All lines of the entries with "computer" in them must be listed.
*** Opening Information ***
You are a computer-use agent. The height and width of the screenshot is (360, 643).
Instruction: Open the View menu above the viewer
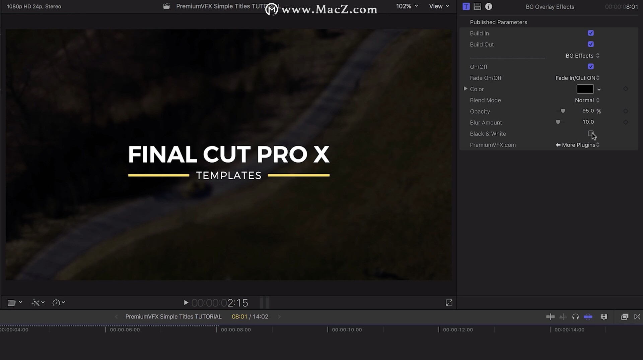point(439,6)
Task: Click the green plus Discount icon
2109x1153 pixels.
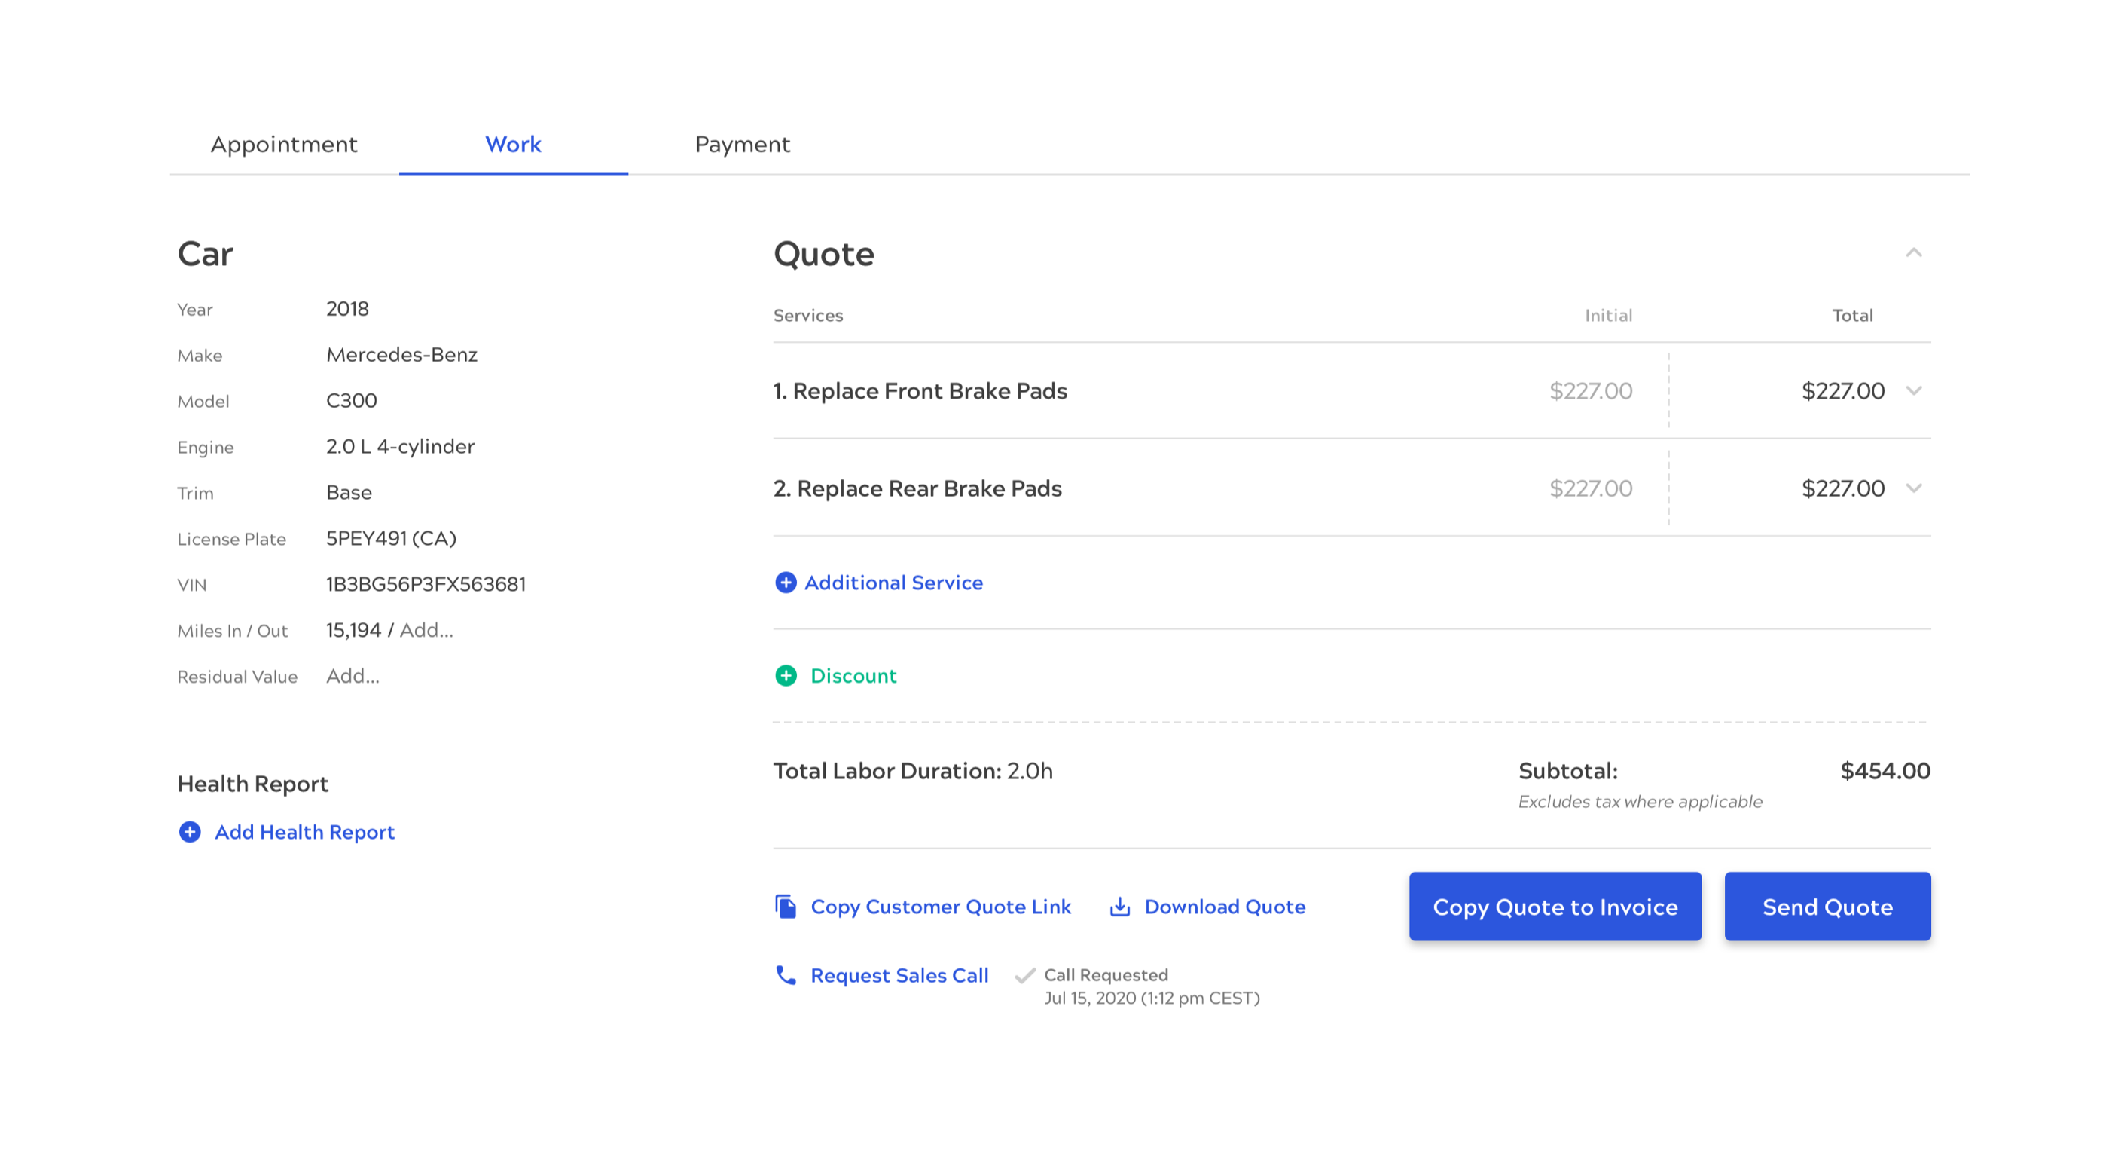Action: (x=785, y=676)
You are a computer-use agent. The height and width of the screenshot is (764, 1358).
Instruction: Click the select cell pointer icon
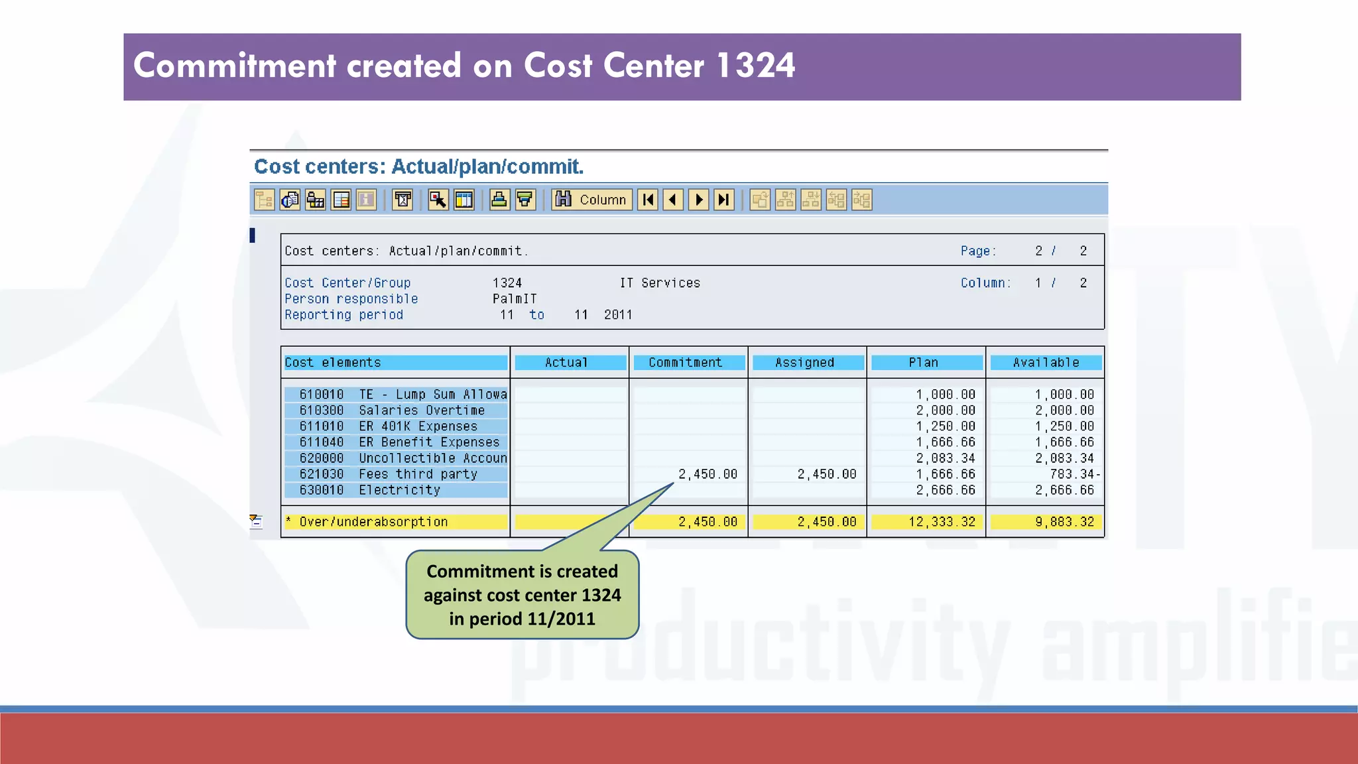[438, 200]
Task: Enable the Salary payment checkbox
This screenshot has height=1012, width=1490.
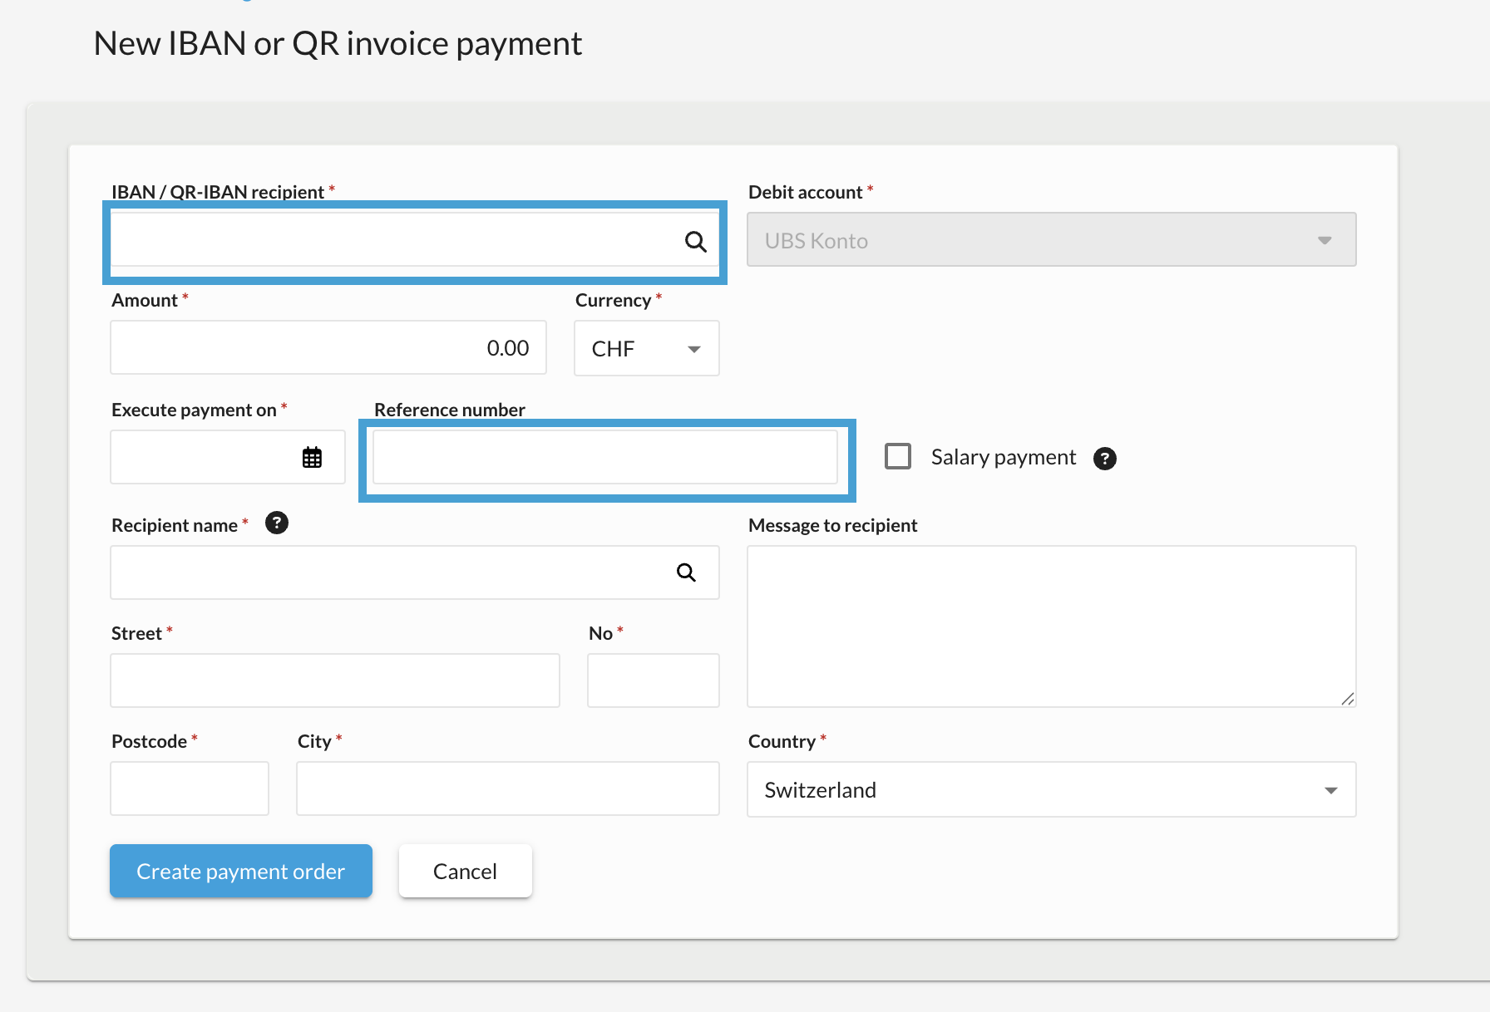Action: pos(898,456)
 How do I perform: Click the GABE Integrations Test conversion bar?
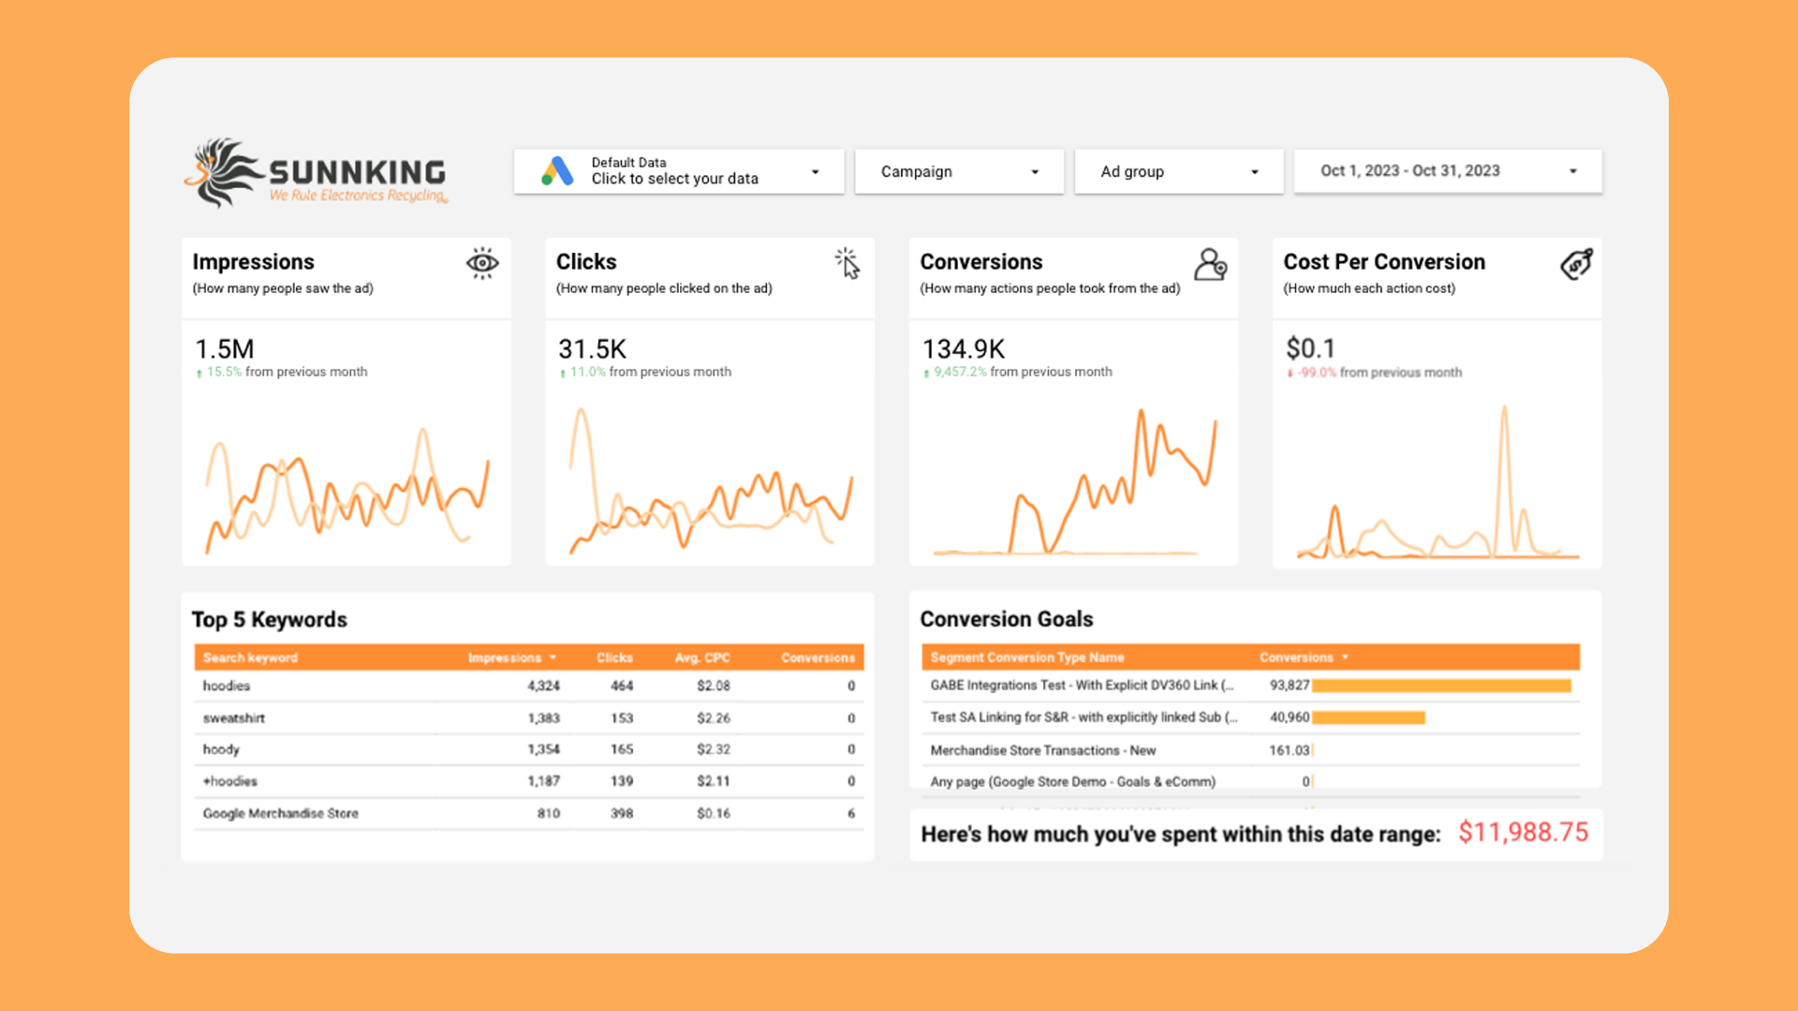pos(1440,686)
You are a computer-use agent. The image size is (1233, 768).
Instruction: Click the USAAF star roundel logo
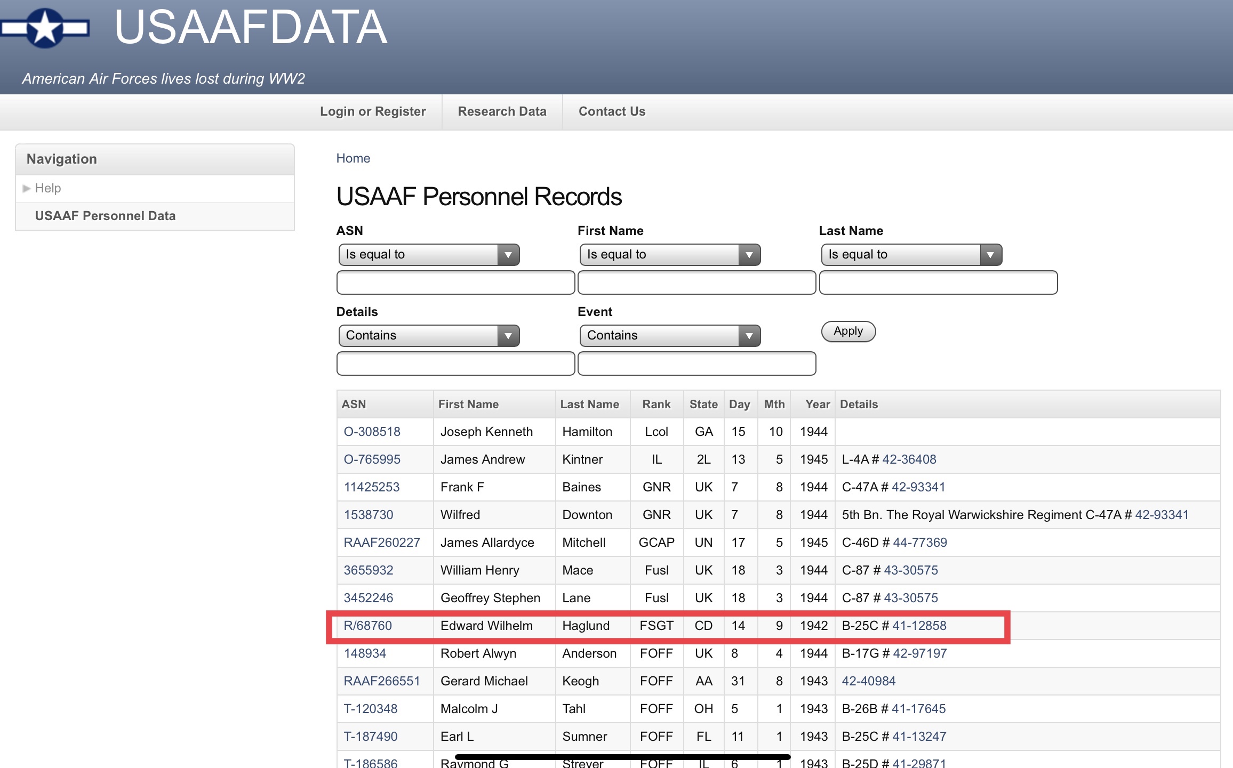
*** Closing Information ***
Exercise response ->
You are a computer-use agent. The height and width of the screenshot is (360, 643).
You are a computer-use agent. The height and width of the screenshot is (764, 1358).
You are a computer-use agent. The image size is (1233, 768).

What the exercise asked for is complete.